Chocolate shoppers kept it short and sweet
Thorntons pointed the finger at the challenging retail climate in Britain for a 4.9% decline in like-for-like sales at its estate of 369 shops during the 26 weeks to Christmas Eve.
The figure was worse than the 4.4% fall for the first 15 weeks of the financial year reported by the company, which is still in talks over a possible takeover offer, at the time of its annual meeting in October.
Total sales, including sales of chocolates through supermarkets such as Tesco and Sainsbury’s, fell even more sharply - down 6.5% at €159.2 million over the six months compared with a 4.8% fall for the earlier period.
The update was designed to give investors a flavour of trading and Thorntons said a detailed statement “covering all sectors of the business” for the 28 weeks to January 7 would be made in a fortnight’s time.

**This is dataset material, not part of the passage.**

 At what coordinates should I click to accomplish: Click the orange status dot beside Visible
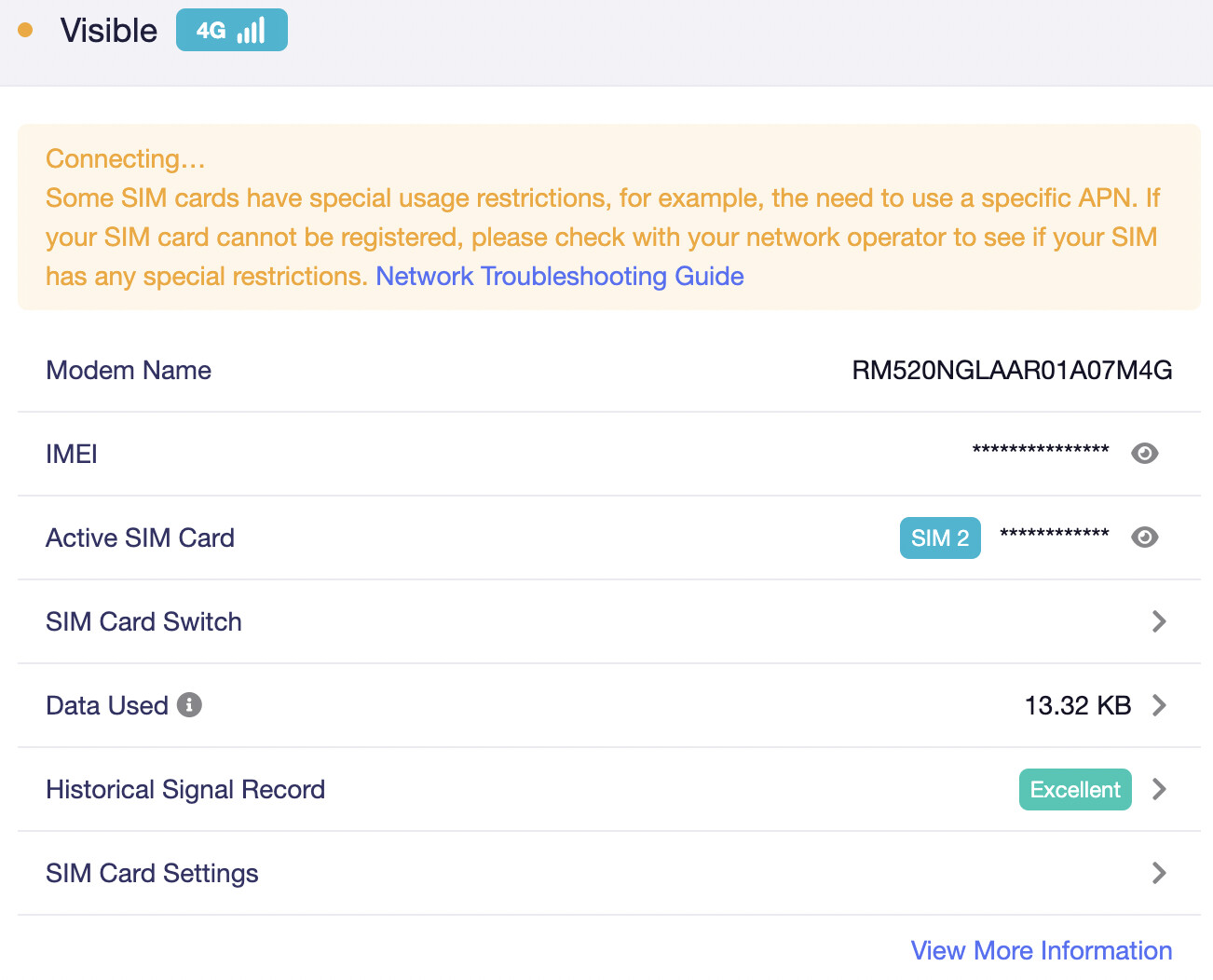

Teather & Greenwood analyst David Stoddart expected to cut his earlier forecasts for annual pre-tax profits of £8.5m in the light of the update, but wanted more details on cost control and support for margins. Thorntons was not a so-called “destination store” and it was reliant on a busy high street and shoppers making impulse purchases. Based at Somercotes in Derbyshire, Thorntons makes about 60% of its first-half sales over Christmas. The company has more than 215 franchises in addition to its own stores.